- Specialty: Oncology

= Glucagonoma =

Pancreatic tumor resulting in overproduction of glucagon

Glucagonoma is a very rare tumor of the alpha cells of the pancreas that results in the overproduction of the hormone glucagon. Typically associated with a rash called necrolytic migratory erythema, weight loss, and mild diabetes mellitus, most people with glucagonoma contract it spontaneously. However, about 10% of cases are associated with multiple endocrine neoplasia type 1 (MEN-1) syndrome.

== Causes ==
Although the cause of glucagonoma is unknown, some genetic factors may lead to the condition. A family history of multiple endocrine neoplasia type 1 (MEN1) is a risk factor. Additionally, those with Mahvash disease have an increased risk for glucagonoma, as the glucagon receptor gene (GCGR) is mutated.

==Mechanism==
Glucagonoma results from the overproduction of glucagon, a peptide hormone located in the pancreatic alpha cells. Classic symptoms include, but are not limited to, necrolytic migratory erythema (NME), diabetes mellitus, and weight loss. NME presents in about 70% of cases of glucagonoma, and is characterized by erythematous lesions over the distal extremities and the groin area. NME has occasionally been observed in people who do not have glucagonoma. People who develop glucagonoma from Mahvash disease also do not develop NME, implying that working glucagon receptors are needed in order for NME to be present in a person. Weight loss, the most commonly associated effect with glucagonoma, results from the glucagon hormone, which prevents the uptake of glucose by somatic cells. Diabetes is not present in all cases of glucagonoma, but does frequently result from the insulin and glucagon imbalance.

== Diagnosis ==
The presence of glucagonoma syndrome, the symptoms that accompany the pancreatic tumor, as well as elevated levels of glucagon in the blood, are what is used to diagnose glucagonoma. When a person presents with a blood glucagon concentration greater than 500 mg/mL along with the glucagonoma syndrome, a diagnosis can be established. Not all cases of hyperglucagonemia will lead to a diagnosis of glucagonoma. Elevated blood levels of glucagon are associated with other disorders like pancreatitis and kidney failure.

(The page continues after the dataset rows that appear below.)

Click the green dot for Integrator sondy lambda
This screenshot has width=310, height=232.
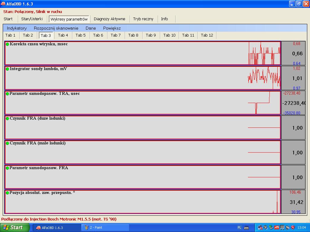pyautogui.click(x=8, y=69)
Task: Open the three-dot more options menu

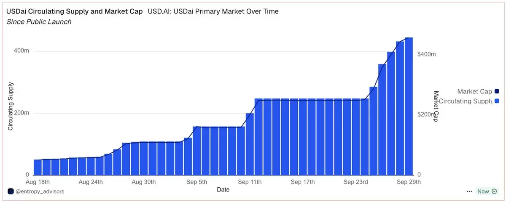Action: pyautogui.click(x=469, y=191)
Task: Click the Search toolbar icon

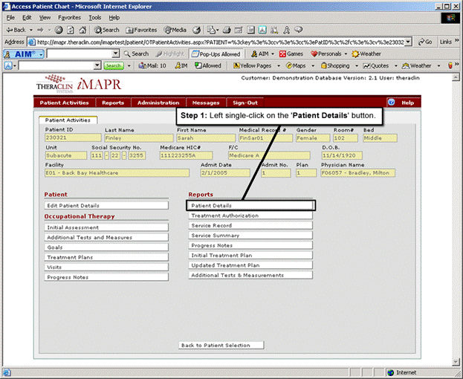Action: (x=107, y=30)
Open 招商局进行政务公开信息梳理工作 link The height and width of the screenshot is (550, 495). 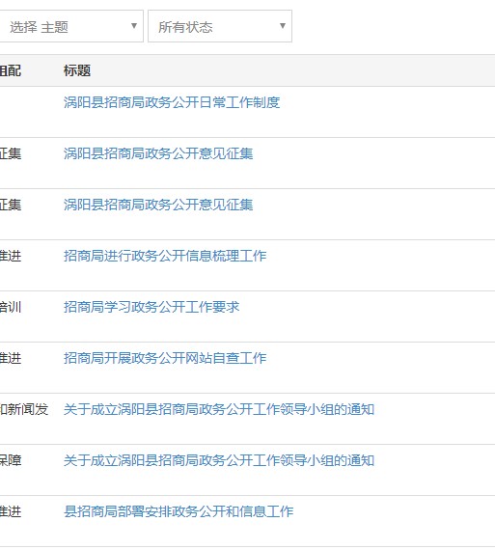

About 60% of people diagnosed with glucagonoma are women. Most of those that are diagnosed are between 45–60 years of age.

== Treatment ==
People who are diagnosed with sporadic glucagonoma often have an increased mortality rate compared to those with MEN1, as the latter group will go to the doctor for periodic visits. People whose tumor have metastasized cannot easily be treated as the tumor is resistant to chemotherapy. The only curative therapy for glucagonoma is surgery, and even this is not always successful.

Heightened glucagon secretion can be treated with the administration of octreotide, a somatostatin analog, which inhibits the release of glucagon. Doxorubicin and streptozotocin have also been used successfully to selectively damage alpha cells of the pancreatic islets. These do not destroy the tumor, but help to minimize progression of symptoms.

== History ==
Fewer than 251 cases of glucagonoma have been described in the literature since their first description by Becker in 1942. Because of its rarity (fewer than one in 20 million worldwide), long-term survival rates remain unknown. Glucagonoma accounts for approximately 1% of neuroendocrine tumors, although this may be an underestimate given that glucagonoma is associated with non-specific symptoms.